## Exercise objective:
Report how many lines below include the string "will". Please keep the reply to that number.
═════ Provided entries ═════
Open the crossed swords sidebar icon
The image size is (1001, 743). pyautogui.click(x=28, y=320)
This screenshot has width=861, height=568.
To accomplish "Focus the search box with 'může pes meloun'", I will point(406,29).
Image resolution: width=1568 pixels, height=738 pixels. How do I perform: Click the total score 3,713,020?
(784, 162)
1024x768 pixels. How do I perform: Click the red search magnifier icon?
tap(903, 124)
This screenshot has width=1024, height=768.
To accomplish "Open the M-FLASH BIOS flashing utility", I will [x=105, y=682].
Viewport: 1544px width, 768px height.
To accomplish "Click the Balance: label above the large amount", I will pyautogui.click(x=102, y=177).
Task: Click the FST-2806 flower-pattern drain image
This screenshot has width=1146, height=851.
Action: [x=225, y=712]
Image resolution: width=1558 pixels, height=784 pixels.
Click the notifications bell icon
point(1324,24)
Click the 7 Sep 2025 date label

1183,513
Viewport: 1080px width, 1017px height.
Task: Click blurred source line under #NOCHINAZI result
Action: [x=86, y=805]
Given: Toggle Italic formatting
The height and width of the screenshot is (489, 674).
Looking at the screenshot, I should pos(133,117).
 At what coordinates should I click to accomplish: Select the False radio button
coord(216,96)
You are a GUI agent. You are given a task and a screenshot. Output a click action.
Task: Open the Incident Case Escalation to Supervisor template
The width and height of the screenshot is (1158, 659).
═════
## Solution:
3